- Work to complete: Print only what runs from the line that includes "Task: Click the TradingView logo icon" to the end of the listing, word for word, and do not include any pictures.

● ● ●

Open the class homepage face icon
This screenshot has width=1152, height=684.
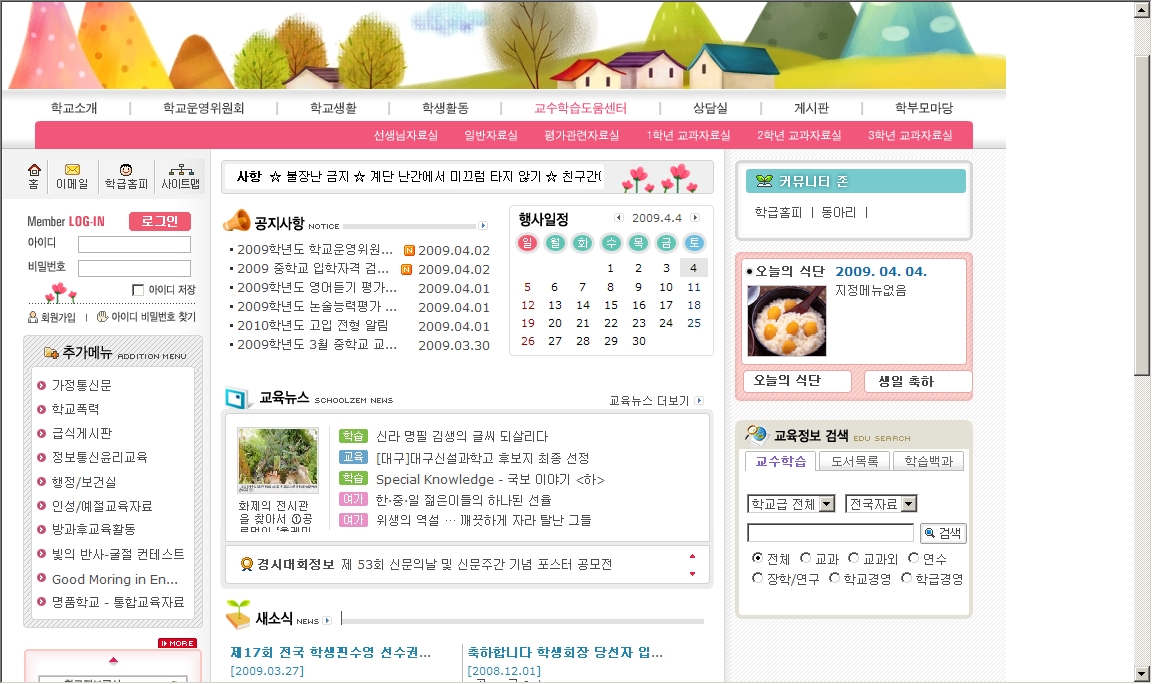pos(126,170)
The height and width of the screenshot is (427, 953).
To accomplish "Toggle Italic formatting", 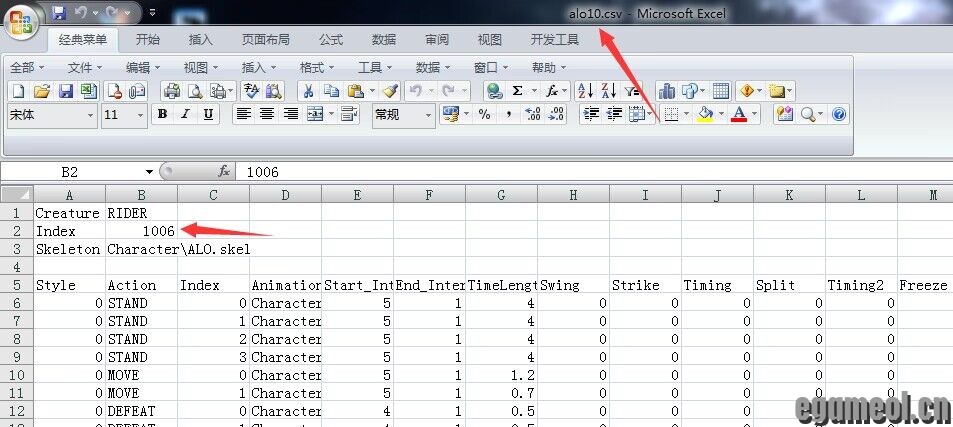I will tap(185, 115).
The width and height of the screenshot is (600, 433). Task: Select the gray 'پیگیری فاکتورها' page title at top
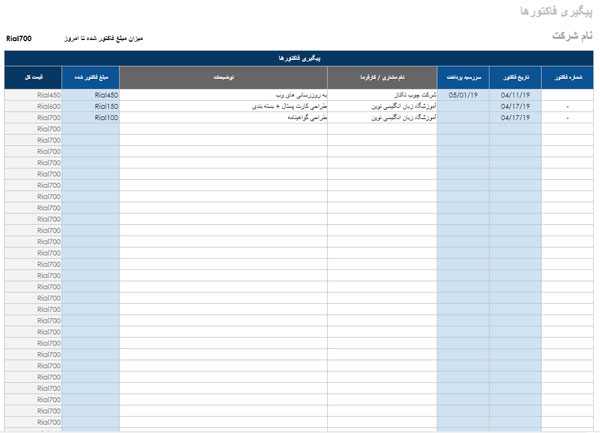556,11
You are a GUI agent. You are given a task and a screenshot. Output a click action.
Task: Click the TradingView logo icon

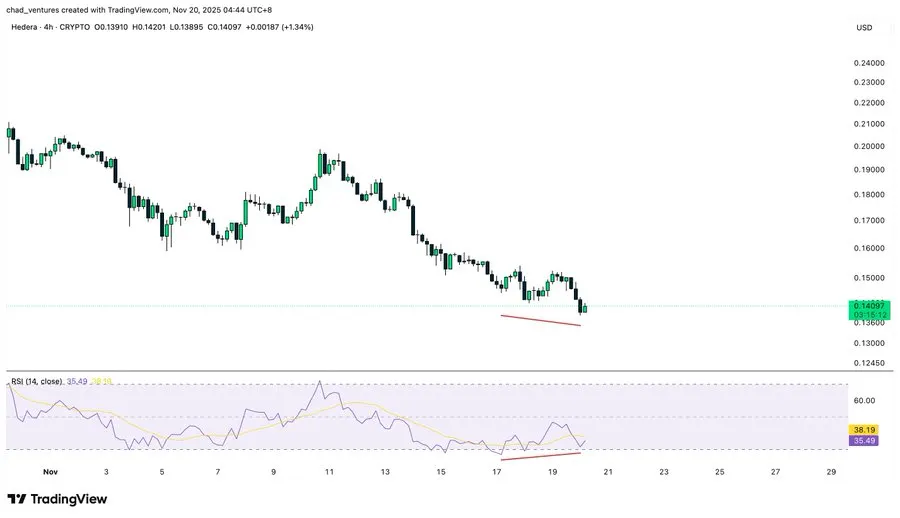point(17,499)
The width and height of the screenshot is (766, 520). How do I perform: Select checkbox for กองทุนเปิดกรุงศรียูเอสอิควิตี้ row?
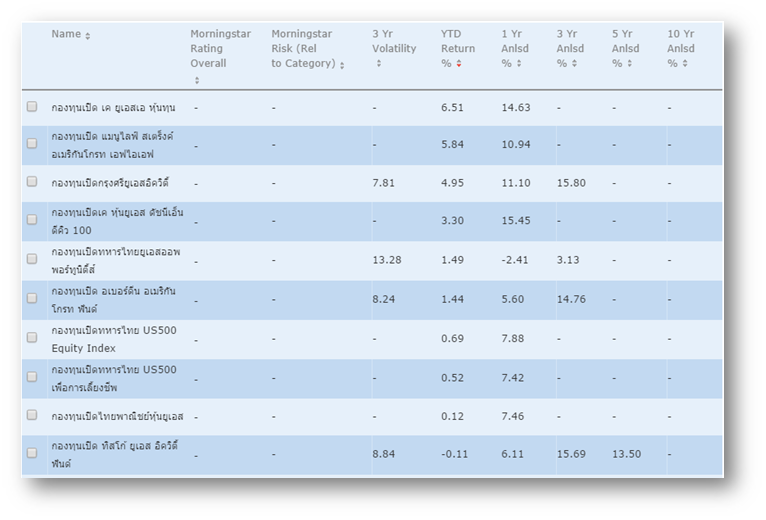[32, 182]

● ● ●

- Solution:
Task: Click the TradingView logo icon

point(17,499)
The width and height of the screenshot is (766, 520). How do I perform: Select checkbox for กองทุนเปิดกรุงศรียูเอสอิควิตี้ row?
[32, 182]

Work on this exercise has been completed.